(XIX, 40) Он велел искать Диодора по всей провинции; но тот уже успел покинуть Сицилию, собрав свои пожитки. Наш приятель, чтобы как-нибудь заманить Диодора обратно в провинцию, придумал вот какую уловку, если только это можно назвать хитрой уловкой, а не бессмысленной выдумкой: обратился к помощи одного из своих псов[204] с тем, чтобы тот заявил о своем намерении привлечь Диодора из Мелиты к уголовному суду. Вначале всем показалось странным, что обвиняют Диодора, человека в высшей степени смирного, которого никому не приходило в голову и заподозрить, уже не говорю — в преступлении, даже в малейшем проступке; затем стало ясно, что всему виной серебро. Веррес не колеблясь велел возбудить обвинение против Диодора; именно тогда он, если не ошибаюсь, и внес его заочно в списки обвиняемых[205]. (41) По всей Сицилии разнеслась весть, что из-за страсти к чеканному серебру людей привлекают к уголовному суду и притом даже заочно. Диодор в траурной одежде[206] стал обходить в Риме своих патронов и гостеприимцев и всем рассказал о своем деле. Веррес начал получать резкие письма от отца и друзей с советами обдумать свои действия по отношению к Диодору и их последствия, с сообщением, что дело получило огласку и вызывает возмущение, с подозрениями, что он не в своем уме и погибнет из-за одного этого обвинения, если не остережется. В то время Веррес еще относился к своему отцу, если не как к отцу, то все же как к человеку; он еще не запасся такими деньгами, чтобы не бояться суда. Это был первый год его наместничества, его сундуки еще не ломились от денег так, как во времена дела Стения[207]. Поэтому он несколько сдержался в своем неистовстве, но не из чувства чести, а из опасений и из страха. Он не посмел заочно вынести Диодору обвинительный приговор и вычеркнул его из списка обвиняемых. Между тем Диодор почти в течение трех лет, в бытность Верреса претором, жил вдали от провинции и своего дома.

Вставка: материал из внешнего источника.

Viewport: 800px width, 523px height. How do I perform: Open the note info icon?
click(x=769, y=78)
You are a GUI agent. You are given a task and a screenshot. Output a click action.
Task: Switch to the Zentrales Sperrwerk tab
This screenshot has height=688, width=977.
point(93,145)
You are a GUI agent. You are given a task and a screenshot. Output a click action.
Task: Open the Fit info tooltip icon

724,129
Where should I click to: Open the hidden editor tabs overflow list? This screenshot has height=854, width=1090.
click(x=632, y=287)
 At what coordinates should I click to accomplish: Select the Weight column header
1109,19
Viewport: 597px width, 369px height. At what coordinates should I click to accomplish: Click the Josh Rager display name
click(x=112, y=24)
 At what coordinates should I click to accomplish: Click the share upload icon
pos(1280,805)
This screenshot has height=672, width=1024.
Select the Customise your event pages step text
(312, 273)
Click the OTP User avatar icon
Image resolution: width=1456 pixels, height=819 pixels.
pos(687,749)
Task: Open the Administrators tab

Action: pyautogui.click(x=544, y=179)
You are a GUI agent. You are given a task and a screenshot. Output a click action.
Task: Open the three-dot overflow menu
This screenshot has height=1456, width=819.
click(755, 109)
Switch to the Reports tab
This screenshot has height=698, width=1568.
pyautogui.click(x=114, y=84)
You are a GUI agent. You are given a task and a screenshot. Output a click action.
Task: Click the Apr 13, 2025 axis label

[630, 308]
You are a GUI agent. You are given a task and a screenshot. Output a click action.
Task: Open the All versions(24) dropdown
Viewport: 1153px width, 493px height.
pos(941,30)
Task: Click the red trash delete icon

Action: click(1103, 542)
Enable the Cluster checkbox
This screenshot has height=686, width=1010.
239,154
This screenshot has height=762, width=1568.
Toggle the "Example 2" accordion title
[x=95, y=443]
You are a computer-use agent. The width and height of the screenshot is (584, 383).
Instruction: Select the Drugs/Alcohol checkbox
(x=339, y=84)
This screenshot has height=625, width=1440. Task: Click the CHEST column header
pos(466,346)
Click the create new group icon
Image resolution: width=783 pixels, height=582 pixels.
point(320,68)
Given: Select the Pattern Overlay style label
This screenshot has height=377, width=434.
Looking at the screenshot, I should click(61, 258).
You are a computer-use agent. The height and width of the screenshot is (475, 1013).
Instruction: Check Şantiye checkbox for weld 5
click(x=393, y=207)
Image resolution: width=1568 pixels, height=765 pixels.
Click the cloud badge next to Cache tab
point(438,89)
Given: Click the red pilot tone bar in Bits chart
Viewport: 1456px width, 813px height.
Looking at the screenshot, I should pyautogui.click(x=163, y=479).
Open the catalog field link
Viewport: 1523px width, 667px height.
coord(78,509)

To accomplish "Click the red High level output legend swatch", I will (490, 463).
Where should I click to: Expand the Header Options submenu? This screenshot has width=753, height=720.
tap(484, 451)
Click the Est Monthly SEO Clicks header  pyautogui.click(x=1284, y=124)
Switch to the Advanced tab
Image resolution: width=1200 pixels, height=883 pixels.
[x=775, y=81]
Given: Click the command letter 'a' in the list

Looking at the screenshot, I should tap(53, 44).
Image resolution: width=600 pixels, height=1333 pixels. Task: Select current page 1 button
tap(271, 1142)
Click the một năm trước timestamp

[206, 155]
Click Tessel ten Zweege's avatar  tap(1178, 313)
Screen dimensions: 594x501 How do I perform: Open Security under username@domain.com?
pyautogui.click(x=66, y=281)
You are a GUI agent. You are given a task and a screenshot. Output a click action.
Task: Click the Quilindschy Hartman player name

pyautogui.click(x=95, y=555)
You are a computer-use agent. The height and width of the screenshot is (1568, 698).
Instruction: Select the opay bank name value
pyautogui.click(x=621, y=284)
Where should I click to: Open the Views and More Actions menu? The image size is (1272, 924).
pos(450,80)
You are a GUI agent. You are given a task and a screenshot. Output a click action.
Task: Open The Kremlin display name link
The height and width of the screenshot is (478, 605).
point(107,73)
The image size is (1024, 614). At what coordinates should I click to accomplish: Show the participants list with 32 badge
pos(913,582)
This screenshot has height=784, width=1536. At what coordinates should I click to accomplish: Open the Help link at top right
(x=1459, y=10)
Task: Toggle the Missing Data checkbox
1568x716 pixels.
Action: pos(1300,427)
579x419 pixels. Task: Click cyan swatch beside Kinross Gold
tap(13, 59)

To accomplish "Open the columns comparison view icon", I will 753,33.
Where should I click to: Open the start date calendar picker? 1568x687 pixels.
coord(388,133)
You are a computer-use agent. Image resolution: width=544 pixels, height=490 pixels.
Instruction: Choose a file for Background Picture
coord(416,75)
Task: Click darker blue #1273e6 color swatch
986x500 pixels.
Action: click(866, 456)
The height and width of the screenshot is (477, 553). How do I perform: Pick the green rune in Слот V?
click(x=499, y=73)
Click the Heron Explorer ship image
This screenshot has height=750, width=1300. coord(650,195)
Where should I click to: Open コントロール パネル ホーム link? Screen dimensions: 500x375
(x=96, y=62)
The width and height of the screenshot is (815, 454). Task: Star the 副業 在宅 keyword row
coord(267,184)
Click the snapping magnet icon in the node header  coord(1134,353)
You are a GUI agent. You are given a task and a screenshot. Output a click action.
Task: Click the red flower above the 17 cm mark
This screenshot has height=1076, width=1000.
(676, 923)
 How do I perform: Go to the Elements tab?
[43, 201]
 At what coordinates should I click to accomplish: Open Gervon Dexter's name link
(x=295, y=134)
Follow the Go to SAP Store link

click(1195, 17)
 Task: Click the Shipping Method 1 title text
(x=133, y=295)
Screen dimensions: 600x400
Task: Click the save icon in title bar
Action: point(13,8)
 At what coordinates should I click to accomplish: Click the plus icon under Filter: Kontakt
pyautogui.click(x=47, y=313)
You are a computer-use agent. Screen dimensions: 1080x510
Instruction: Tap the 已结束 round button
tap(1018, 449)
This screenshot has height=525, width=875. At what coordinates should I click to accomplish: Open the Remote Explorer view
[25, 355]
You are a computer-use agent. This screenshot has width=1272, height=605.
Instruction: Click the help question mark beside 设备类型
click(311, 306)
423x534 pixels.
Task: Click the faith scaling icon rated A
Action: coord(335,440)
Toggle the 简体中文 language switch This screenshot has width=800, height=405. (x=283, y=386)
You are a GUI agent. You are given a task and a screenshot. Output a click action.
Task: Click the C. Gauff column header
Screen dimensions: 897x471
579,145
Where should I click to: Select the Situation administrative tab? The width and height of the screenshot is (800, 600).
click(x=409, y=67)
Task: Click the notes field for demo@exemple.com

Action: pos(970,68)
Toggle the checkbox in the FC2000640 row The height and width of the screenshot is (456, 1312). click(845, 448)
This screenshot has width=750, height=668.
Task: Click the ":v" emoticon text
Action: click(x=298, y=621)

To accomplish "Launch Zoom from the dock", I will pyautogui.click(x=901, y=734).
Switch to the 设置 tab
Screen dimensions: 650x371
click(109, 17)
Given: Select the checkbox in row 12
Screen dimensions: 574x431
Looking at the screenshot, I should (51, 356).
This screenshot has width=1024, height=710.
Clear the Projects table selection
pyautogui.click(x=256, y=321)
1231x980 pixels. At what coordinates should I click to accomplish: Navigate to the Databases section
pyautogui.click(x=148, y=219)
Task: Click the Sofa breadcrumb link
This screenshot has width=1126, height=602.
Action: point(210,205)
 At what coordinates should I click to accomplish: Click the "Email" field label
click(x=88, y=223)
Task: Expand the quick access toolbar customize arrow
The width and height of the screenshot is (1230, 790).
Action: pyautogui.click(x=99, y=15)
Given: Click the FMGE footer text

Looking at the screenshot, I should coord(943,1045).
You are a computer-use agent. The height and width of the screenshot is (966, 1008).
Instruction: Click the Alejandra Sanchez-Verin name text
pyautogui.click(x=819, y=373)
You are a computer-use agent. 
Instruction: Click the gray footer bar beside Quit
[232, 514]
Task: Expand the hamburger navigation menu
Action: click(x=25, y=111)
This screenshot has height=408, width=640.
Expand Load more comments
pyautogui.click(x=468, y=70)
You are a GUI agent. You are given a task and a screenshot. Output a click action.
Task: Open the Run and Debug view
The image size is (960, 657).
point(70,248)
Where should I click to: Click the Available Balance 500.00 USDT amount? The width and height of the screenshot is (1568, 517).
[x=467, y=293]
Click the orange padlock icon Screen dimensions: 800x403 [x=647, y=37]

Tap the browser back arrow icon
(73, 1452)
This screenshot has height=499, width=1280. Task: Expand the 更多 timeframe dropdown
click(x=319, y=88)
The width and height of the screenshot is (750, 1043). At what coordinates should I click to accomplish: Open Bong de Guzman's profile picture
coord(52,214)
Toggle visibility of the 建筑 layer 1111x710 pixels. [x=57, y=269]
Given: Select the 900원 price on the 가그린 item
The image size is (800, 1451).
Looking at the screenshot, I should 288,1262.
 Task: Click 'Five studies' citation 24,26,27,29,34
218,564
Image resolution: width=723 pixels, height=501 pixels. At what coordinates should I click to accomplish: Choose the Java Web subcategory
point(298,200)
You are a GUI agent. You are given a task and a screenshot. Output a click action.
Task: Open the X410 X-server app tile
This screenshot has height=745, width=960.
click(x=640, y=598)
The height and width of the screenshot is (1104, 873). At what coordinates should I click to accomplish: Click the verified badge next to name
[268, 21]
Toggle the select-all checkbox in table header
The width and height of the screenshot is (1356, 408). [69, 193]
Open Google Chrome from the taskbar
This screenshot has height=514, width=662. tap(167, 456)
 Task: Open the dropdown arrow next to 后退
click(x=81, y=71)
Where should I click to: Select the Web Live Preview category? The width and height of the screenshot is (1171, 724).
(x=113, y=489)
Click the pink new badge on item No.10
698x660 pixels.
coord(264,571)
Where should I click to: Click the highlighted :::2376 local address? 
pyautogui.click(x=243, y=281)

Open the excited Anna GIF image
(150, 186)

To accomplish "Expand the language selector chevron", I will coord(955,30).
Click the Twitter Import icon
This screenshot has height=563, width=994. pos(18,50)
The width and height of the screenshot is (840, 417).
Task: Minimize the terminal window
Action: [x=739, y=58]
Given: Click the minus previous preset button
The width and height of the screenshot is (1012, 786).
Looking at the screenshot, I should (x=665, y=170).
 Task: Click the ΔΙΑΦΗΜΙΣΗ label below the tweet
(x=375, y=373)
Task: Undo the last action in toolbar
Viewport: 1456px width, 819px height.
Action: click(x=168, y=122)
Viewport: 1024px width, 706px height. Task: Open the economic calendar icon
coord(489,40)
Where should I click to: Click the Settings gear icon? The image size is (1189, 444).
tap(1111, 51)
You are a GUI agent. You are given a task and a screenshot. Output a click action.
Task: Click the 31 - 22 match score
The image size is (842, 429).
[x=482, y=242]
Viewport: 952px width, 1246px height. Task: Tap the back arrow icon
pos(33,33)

(42) Все другие сицилийцы и даже римские граждане пришли к заключению, что, коль скоро Веррес так далеко зашел в своей страсти, никому не удастся ни спасти, ни сохранить у себя в доме ни одной вещи, какая приглянется ему; когда же они узнали, что тот стойкий муж, которого провинция ждала с нетерпением, — Квинт Аррий — не сменит Верреса[208], они поняли, что у них нет ни одной вещи, которая могла бы быть заперта и спрятана так тщательно, чтобы она не оказалась открытой и доступной для страсти Верреса.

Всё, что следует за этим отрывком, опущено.